··· RECORDS FOR THE TASK ···

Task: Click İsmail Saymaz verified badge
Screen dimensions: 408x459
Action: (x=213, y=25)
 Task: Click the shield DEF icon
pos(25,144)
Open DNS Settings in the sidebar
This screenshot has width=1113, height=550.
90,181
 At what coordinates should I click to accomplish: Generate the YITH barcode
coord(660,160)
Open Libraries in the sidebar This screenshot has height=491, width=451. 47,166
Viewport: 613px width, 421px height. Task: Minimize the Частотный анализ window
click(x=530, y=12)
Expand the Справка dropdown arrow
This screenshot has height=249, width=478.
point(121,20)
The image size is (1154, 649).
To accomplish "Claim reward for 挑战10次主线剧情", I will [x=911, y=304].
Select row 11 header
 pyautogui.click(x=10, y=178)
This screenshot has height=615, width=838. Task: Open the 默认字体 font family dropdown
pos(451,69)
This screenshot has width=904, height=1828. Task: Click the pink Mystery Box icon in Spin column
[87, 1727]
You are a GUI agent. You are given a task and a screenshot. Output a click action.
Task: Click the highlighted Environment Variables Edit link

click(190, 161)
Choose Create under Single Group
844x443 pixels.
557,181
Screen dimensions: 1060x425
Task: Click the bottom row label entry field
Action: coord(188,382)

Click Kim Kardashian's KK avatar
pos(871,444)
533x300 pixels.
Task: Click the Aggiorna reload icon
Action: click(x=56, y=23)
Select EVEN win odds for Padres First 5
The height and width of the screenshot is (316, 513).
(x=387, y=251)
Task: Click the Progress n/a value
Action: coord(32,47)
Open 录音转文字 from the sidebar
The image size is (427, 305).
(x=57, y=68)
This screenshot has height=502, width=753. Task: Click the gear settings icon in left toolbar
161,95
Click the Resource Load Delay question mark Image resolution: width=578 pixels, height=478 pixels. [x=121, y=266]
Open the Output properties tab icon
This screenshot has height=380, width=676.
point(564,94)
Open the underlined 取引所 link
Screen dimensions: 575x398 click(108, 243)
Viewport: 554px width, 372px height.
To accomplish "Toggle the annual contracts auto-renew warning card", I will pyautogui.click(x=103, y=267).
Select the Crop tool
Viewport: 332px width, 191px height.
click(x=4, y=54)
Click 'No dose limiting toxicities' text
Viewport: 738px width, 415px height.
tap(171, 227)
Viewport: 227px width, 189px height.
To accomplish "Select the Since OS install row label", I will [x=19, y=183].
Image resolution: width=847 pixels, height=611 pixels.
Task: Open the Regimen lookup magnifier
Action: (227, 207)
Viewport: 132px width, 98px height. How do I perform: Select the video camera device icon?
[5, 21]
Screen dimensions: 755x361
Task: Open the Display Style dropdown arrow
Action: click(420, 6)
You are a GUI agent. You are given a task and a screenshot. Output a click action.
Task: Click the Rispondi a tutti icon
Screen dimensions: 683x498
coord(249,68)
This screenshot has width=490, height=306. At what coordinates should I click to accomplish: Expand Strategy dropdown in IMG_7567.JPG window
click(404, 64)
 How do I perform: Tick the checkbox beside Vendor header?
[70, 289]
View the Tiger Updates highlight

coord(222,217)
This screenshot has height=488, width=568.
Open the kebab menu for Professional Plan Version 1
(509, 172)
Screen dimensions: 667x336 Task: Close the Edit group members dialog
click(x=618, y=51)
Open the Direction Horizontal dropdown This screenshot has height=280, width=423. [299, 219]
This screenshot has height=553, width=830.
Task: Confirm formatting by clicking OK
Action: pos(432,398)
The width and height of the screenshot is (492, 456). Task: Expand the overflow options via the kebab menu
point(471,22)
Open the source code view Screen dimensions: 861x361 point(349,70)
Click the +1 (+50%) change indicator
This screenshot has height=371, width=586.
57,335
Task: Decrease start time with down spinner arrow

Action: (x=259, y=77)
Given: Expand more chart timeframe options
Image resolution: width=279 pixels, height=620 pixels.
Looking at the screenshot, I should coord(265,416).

···

TASK DESCRIPTION — Print the material exactly. Include every line.

THE COMPLETED TASK —
Task: Click İsmail Saymaz verified badge
Screen dimensions: 408x459
Action: (x=213, y=25)
 Task: Click the shield DEF icon
pos(25,144)
Open DNS Settings in the sidebar
This screenshot has width=1113, height=550.
90,181
 At what coordinates should I click to accomplish: Generate the YITH barcode
coord(660,160)
Open Libraries in the sidebar This screenshot has height=491, width=451. 47,166
Viewport: 613px width, 421px height. Task: Minimize the Частотный анализ window
click(x=530, y=12)
Expand the Справка dropdown arrow
This screenshot has height=249, width=478.
point(121,20)
The image size is (1154, 649).
To accomplish "Claim reward for 挑战10次主线剧情", I will [x=911, y=304].
Select row 11 header
 pyautogui.click(x=10, y=178)
This screenshot has height=615, width=838. Task: Open the 默认字体 font family dropdown
pos(451,69)
This screenshot has width=904, height=1828. Task: Click the pink Mystery Box icon in Spin column
[87, 1727]
You are a GUI agent. You are given a task and a screenshot. Output a click action.
Task: Click the highlighted Environment Variables Edit link

click(190, 161)
Choose Create under Single Group
844x443 pixels.
557,181
Screen dimensions: 1060x425
Task: Click the bottom row label entry field
Action: coord(188,382)

Click Kim Kardashian's KK avatar
pos(871,444)
533x300 pixels.
Task: Click the Aggiorna reload icon
Action: click(x=56, y=23)
Select EVEN win odds for Padres First 5
The height and width of the screenshot is (316, 513).
(x=387, y=251)
Task: Click the Progress n/a value
Action: coord(32,47)
Open 录音转文字 from the sidebar
The image size is (427, 305).
(x=57, y=68)
This screenshot has height=502, width=753. Task: Click the gear settings icon in left toolbar
161,95
Click the Resource Load Delay question mark Image resolution: width=578 pixels, height=478 pixels. [x=121, y=266]
Open the Output properties tab icon
This screenshot has height=380, width=676.
point(564,94)
Open the underlined 取引所 link
Screen dimensions: 575x398 click(108, 243)
Viewport: 554px width, 372px height.
To accomplish "Toggle the annual contracts auto-renew warning card", I will pyautogui.click(x=103, y=267).
Select the Crop tool
Viewport: 332px width, 191px height.
click(x=4, y=54)
Click 'No dose limiting toxicities' text
Viewport: 738px width, 415px height.
tap(171, 227)
Viewport: 227px width, 189px height.
To accomplish "Select the Since OS install row label", I will [x=19, y=183].
Image resolution: width=847 pixels, height=611 pixels.
Task: Open the Regimen lookup magnifier
Action: (227, 207)
Viewport: 132px width, 98px height. How do I perform: Select the video camera device icon?
[5, 21]
Screen dimensions: 755x361
Task: Open the Display Style dropdown arrow
Action: click(420, 6)
You are a GUI agent. You are given a task and a screenshot. Output a click action.
Task: Click the Rispondi a tutti icon
Screen dimensions: 683x498
coord(249,68)
This screenshot has width=490, height=306. At what coordinates should I click to accomplish: Expand Strategy dropdown in IMG_7567.JPG window
click(404, 64)
 How do I perform: Tick the checkbox beside Vendor header?
[70, 289]
View the Tiger Updates highlight

coord(222,217)
This screenshot has height=488, width=568.
Open the kebab menu for Professional Plan Version 1
(509, 172)
Screen dimensions: 667x336 Task: Close the Edit group members dialog
click(x=618, y=51)
Open the Direction Horizontal dropdown This screenshot has height=280, width=423. [299, 219]
This screenshot has height=553, width=830.
Task: Confirm formatting by clicking OK
Action: pos(432,398)
The width and height of the screenshot is (492, 456). Task: Expand the overflow options via the kebab menu
point(471,22)
Open the source code view Screen dimensions: 861x361 point(349,70)
Click the +1 (+50%) change indicator
This screenshot has height=371, width=586.
57,335
Task: Decrease start time with down spinner arrow

Action: (x=259, y=77)
Given: Expand more chart timeframe options
Image resolution: width=279 pixels, height=620 pixels.
Looking at the screenshot, I should coord(265,416).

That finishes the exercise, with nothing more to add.